With a 50-percent-plus consent requirement, it’s essential to contact as many investors as possible through as many means as possible. All parties to the deal have a fiduciary/contractual responsibility to support the consent process. In places where the the desired information is unavailable/not forthcoming, the issuer needs to rely on trusted existing relationships to maximize the reach of their consent solicitation.

Communications must be clear about the terms and the reason for the modification if investors are to have confidence in the proposal.

Companies must also set up a straightforward process for responding to investor queries, which may be more abundant than you expect. Prompt, clear and helpful responses can significantly increase investor approval rates.

Even in the most optimistic scenario, only a fraction of contacted investors will attend the meeting and vote, so it’s necessary to contact the highest proportion of investors possible with the consent solicitation. Failure to meet the threshold of approval by the majority of value invested will lead to added costs and delays.

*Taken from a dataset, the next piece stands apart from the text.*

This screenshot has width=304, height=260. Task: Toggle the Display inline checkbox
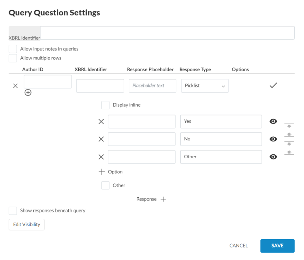[105, 105]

The consequences of not getting approval

If the original contract doesn’t have the proper fallback language and investors have not consented to the new contract, the documentation can’t legally be changed. This can lead to a mismatch of cash flows that may affect investor returns and make future sales of the investment more difficult. Amending documentation and getting consent is significantly more cost-effective for both note holders and investors.

The Libor Act, passed into law in the US in March 2022, reduces some of the potential adverse economic outcomes by enabling the replacement of existing language with specified fallback language, so that such contracts will fall back to the recommended risk-free rate based on SOFR.

Nevertheless, while this law minimizes some risks, it should be regarded as a safety net when all other efforts have failed. The lack of scenario testing will increase the risk. Any contract will work better with tested and approved benchmark language.

Bottom-line advice

If you haven’t started your process, start it now. Do the research, analysis and scenario testing to establish your rate. When you contact investors, use every avenue you can in parallel, including a clearing house, trustee and servicing agent, as well as direct contact as an issuer. Use every available bit of contact data, and then look for more.

When you do reach stakeholders, hold valid meetings and provide them clear information supported by evidence so they have confidence in your chosen rate and will vote to approve.

Consent solicitation in five steps
  1. Identify all stakeholders and actively notify them.
  2. Field inquiries.
  3. Coordinate counsel and other agents to work with all transaction parties.
  4. Structure a process to manage all consent solicitations concurrently to prevent the transaction ratings from being downgraded, while delivering cost savings to investors.
  5. Communicate regularly to foster trust.